Task requirements: Copy out, exactly, the first line of the entries below and every line after it through the one containing "Task: Open the CRLF line ending selector".
BEGIN Material for this task
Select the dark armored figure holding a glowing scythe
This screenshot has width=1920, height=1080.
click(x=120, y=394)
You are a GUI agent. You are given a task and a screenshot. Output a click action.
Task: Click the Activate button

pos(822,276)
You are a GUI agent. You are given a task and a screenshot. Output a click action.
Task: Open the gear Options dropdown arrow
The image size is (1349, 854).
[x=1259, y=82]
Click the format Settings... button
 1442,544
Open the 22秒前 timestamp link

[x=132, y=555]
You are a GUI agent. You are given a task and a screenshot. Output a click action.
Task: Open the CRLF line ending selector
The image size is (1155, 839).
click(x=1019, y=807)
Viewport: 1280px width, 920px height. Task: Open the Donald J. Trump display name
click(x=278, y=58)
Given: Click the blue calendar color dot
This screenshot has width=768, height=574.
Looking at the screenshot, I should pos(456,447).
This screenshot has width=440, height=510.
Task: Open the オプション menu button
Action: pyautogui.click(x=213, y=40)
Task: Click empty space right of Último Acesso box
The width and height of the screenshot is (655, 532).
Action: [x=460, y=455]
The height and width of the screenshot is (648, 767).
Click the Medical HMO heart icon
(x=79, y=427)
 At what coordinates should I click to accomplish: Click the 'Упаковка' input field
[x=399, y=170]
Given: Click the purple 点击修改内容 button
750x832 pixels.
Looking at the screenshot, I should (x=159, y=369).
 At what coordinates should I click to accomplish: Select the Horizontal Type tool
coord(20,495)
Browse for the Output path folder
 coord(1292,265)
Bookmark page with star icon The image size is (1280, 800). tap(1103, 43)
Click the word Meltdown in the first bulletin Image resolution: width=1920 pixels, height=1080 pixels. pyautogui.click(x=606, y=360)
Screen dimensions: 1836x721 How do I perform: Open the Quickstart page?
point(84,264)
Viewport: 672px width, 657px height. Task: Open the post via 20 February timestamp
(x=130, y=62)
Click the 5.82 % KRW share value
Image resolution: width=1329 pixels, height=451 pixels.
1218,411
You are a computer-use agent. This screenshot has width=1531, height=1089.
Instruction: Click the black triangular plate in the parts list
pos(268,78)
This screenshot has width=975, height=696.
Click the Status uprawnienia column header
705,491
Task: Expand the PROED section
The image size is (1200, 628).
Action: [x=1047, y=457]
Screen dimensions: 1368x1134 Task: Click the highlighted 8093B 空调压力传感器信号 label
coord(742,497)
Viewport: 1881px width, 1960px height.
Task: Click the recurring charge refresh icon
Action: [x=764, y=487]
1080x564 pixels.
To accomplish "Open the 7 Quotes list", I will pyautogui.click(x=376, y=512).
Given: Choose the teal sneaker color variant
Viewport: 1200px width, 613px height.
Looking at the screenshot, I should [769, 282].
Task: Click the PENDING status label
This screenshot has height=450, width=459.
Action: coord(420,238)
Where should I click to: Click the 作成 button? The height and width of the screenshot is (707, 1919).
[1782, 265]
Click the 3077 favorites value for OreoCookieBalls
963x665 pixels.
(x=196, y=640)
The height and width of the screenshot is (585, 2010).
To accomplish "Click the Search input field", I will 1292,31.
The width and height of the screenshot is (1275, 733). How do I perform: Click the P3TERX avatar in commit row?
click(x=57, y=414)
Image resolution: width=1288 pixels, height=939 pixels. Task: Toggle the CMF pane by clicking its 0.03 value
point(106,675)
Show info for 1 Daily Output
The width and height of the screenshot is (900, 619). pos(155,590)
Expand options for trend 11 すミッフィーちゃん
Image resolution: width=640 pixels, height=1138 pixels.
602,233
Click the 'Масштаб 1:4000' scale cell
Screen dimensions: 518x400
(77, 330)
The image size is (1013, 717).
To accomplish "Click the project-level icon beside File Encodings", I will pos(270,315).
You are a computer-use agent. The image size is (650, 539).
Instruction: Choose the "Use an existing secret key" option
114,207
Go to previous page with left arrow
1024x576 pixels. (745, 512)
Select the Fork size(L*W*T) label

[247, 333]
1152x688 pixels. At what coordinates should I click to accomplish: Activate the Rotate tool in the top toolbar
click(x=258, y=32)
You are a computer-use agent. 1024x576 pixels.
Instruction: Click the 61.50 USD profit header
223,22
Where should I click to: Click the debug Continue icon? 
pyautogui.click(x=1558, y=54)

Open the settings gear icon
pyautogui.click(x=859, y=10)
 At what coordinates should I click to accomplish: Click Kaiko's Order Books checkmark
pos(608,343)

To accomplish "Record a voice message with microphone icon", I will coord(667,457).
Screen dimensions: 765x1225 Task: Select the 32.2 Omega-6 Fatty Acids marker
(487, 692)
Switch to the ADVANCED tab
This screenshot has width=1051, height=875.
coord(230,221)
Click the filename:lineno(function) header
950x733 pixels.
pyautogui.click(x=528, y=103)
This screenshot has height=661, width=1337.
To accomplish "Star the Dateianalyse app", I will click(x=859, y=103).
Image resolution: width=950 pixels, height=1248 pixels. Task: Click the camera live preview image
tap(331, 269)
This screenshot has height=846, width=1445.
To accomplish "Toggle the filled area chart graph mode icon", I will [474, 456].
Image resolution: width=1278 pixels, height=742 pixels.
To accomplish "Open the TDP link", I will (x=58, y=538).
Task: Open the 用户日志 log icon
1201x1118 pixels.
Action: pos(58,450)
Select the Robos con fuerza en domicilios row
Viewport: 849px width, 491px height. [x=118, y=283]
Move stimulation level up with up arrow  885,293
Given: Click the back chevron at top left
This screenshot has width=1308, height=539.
END Material for this task
Output below:
Select the dark armored figure holding a glowing scythe
This screenshot has width=1920, height=1080.
click(x=120, y=394)
You are a GUI agent. You are given a task and a screenshot. Output a click action.
Task: Click the Activate button

pos(822,276)
You are a GUI agent. You are given a task and a screenshot. Output a click action.
Task: Open the gear Options dropdown arrow
The image size is (1349, 854).
[x=1259, y=82]
Click the format Settings... button
 1442,544
Open the 22秒前 timestamp link

[x=132, y=555]
You are a GUI agent. You are given a task and a screenshot. Output a click action.
Task: Open the CRLF line ending selector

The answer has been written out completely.